The Evening Soup, Translation of Paul Verlaine’s La soupe du soir
To J.-K. Huysmans
(Verlaine here paints a stark tableau of working-class or peasant life shorn of any symbolic or imaginary references. Even if I see no reason to keep to the strict rhyme scheme, I have nevertheless tried – wherever possible - to retain the quatrain form. Yves-Alain Favre, the editor of Verlaine’s complete works, says that the beginning resembles Victor Hugo’s « Pauvres Gens » (Poor People). T. Wignesan)
The day dims in the narrow and cold room where the man
Just returned, in a shirt covered with snow, and for
The last three days has not uttered a word,
The woman takes fright and gesticulates warning the kids by signs .
One solitary bed, a dislocated sideboard, four chairs,
Curtains once white soiled by the blood of bugs,
A table which sags on one of its legs –
The whole wreaking with an air gone long stale
The man with the wide forehead, huge eyes fully sombre flame
Truly sparkled with intelligence and soulfulness,
What one calls a solid reliable bloke.
The woman, still young, looks beautiful afetr a fashion.
But Misery has laid its cursed hand on them,
And in a mad tumble, they were dispossessed of what was left
Of their hard-cherished honour and sense of humanity,
Tomorrow, it’ll be the turn of the female and the male.
They were seated at the table to partake of the soup
And beef, and this sordid bunch made up a group
Whose shadows loomed endless invading the space around
The room, the lamp burned ever bright without any shutters.
The children are small and look pale though in stature robust
In spite of the apparent leanness of their chests
Which speak of winters gone by without proper warmth
And having to put up with stifling summers.
Closeby an old rusted rifle hangs on a nail
And which the lamp lights up in a strange way.
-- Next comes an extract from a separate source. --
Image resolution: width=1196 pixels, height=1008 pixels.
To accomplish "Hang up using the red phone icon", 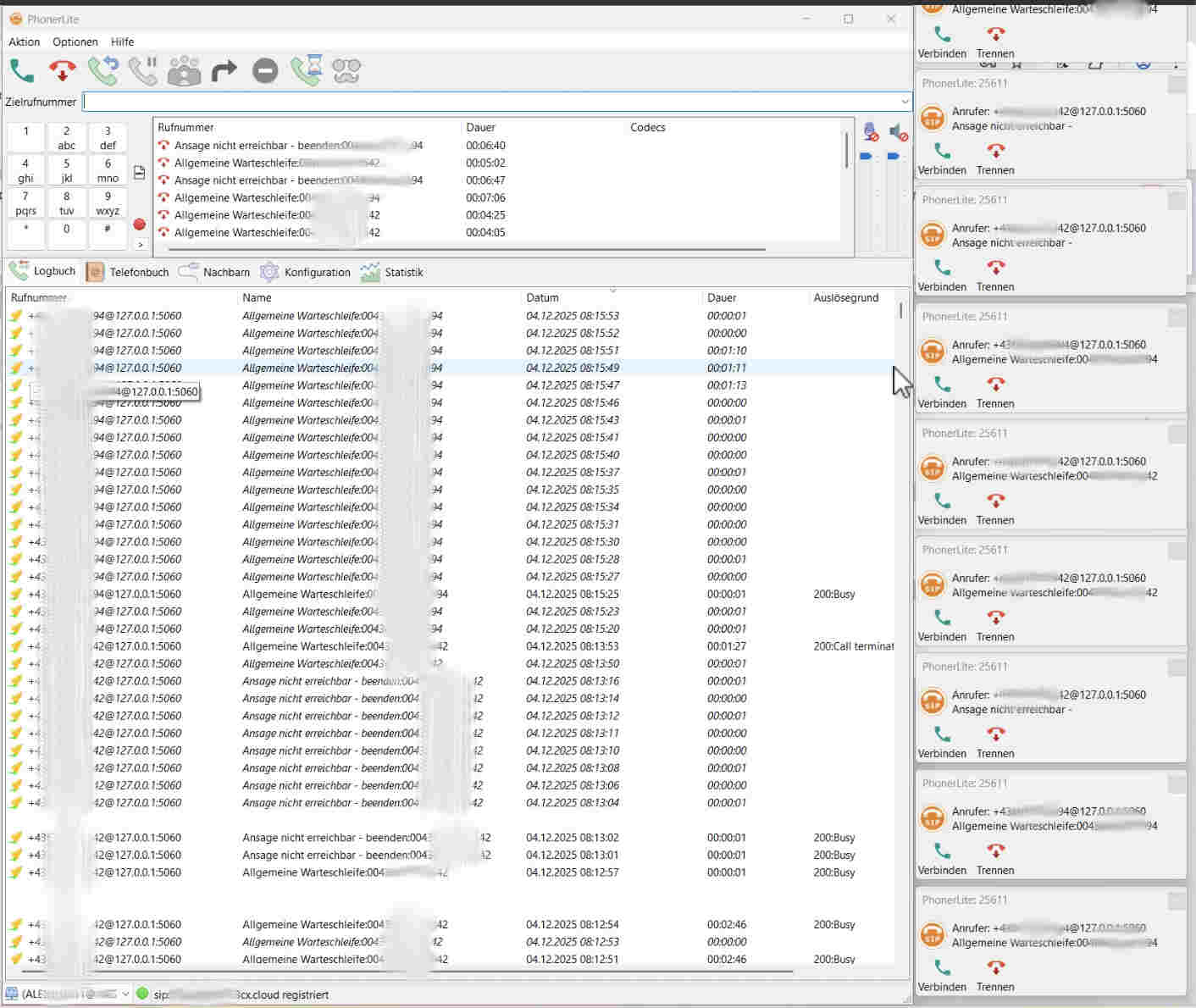I will (62, 71).

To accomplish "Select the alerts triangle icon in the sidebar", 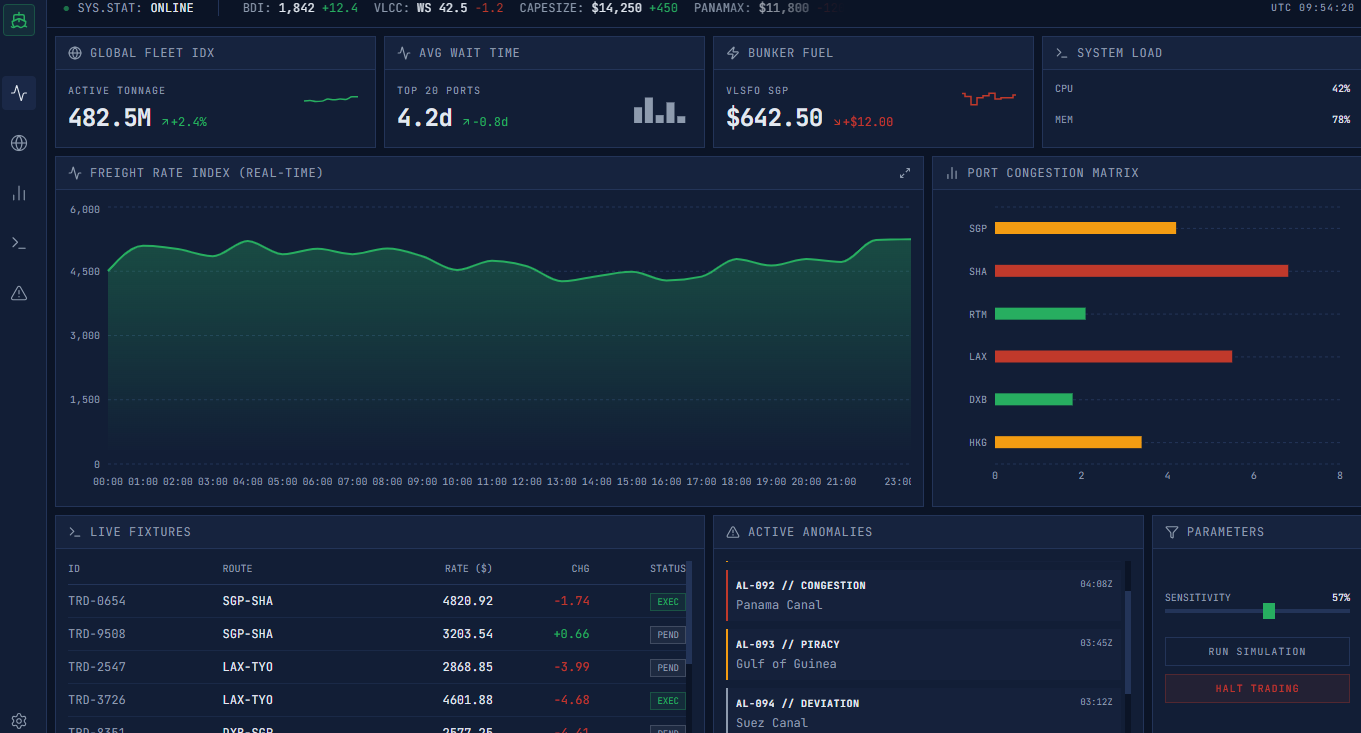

Anyone who would look about long in the retreat
With that eye of the policeman would see
Piled up at the bottom of a rickety almeirah
A few dust-caked books of « science » and « history »,
And under the mattress, concealed with great care,
Heady novels dog-eared at every end.
And yet they do eat. The man, morose and fierce,
Brings up this nauseating fare to his mouth
Like one notwithstanding a subdued air humbles,
While his Eustachian tube seems destined for other uses.
The woman thinks of some former buddy
Who has everything : carriage and cottage in the country,
While the children, their fists dug into their closed eye-lids
Slurp snoring over their bowls – the sound of imitated sobs.